For best results if you have the time, learn about the permissions system up front. You want to create groups that have access to schemas or tables and add/remove users from groups to control what they can do. Once you have that going it becomes pretty easy to manage.
In addition to the other responses, here are some suggestions for improving schema performance.
First: Automatic compression encodings using COPY command
Improve the performance of Amazon Redshift using the COPY command. It will get data into Redshift database. The COPY command is clever enough. It automatically chooses the most appropriate encoding settings for the data it uploads. You don’t have to think about it. However, it does so only for the first data upload into an empty table.
So, make sure to use a significant data set while uploading data for the first time, which Redshift can assess to set the column encodings in the best way. Uploading a few lines of test data will confuse Redshift to know how best to optimize the compression to handle the real workload.
Second: Use Best Distribution Style and Key
Distribution-style decides how data is distributed across the nodes. Applying a distribution style at table level tells Redshift how you want to distribute the table and the key.

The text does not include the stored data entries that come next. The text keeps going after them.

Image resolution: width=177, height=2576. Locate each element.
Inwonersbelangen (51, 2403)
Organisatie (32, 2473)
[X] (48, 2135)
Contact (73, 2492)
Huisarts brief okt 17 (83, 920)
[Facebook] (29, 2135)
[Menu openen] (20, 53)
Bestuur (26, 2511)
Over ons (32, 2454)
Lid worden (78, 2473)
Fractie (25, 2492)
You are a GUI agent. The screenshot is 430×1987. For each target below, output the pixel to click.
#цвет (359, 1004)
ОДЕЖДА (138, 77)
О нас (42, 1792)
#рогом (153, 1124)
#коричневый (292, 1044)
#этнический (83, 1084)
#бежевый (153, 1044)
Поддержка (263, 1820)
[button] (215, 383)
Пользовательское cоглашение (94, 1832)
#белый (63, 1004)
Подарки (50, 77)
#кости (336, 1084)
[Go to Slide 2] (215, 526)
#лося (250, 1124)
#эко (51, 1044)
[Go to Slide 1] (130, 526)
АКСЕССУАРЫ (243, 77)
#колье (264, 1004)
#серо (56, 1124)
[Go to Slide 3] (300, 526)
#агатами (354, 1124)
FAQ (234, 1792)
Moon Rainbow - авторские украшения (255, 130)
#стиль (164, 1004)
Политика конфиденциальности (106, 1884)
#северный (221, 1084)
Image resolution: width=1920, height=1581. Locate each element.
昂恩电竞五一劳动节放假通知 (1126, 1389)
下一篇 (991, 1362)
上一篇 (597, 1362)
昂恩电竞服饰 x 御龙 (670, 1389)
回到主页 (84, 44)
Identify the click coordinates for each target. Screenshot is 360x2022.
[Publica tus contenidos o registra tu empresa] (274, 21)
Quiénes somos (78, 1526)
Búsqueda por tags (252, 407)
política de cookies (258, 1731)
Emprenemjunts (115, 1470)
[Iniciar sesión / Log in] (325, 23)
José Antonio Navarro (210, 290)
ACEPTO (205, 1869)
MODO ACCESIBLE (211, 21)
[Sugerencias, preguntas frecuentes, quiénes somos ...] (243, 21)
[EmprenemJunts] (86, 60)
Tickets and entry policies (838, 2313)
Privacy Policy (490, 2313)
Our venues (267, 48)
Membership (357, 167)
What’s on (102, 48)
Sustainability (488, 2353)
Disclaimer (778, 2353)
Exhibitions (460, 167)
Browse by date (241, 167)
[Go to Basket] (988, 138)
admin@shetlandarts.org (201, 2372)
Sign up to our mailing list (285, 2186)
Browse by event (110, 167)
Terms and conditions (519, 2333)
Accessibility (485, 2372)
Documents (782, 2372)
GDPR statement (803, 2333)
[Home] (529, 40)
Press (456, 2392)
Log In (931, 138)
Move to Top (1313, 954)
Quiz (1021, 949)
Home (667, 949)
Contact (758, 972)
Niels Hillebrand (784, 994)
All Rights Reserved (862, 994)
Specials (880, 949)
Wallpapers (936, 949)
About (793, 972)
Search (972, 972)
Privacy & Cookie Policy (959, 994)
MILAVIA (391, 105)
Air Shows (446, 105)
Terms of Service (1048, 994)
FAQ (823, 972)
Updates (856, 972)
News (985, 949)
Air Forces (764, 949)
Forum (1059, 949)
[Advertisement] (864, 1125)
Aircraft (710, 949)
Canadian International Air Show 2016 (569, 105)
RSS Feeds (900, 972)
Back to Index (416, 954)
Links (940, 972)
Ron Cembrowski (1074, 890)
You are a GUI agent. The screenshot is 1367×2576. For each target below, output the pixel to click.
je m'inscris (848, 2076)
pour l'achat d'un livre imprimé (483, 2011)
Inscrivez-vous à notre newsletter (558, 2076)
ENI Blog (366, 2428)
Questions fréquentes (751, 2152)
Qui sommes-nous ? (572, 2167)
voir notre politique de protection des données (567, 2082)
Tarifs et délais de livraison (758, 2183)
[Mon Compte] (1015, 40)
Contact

So, how you specify distribution style is important for good query performance with Redshift. The style you choose may affect requirements for data storage and cluster. It also affects the time taken by the COPY command to execute.
I recommend setting the distribution style to all tables with a smaller dimension. For large dimension, distribute both the dimension and associated fact on their join column. To optimize the second large dimension, take the storage-hit and distribute ALL. You can even design the dimension columns into the fact.
Third: Use the Best Sort Key
A Redshift database maintains data in a table with an arrangement of a sort-key-column if specified. Since it’s sorted in each partition; each cluster node upholds its partition in predefined order. (While designing your Redshift schema, also consider the impact on your budget. Redshift is priced by amount of stored data and by the number of nodes.)
Sort key optimizes Amazon Redshift performance significantly. You can do it in many ways. First, use data filtering. If where-clause filters on a sort-key-column, it skips the entire data blocks. It’s because Redshift saves data in blocks. Each block header records the minimum and maximum sort key value. Filter outside of that range, the entire block may get skipped.
Alternatively, when joining two tables, sorted on their joint keys, the data is read in matching order. Also, you can merge-join without separate sort-steps. Joining large dimension to a large fact table will be easy with this method because neither will fit into a hash table.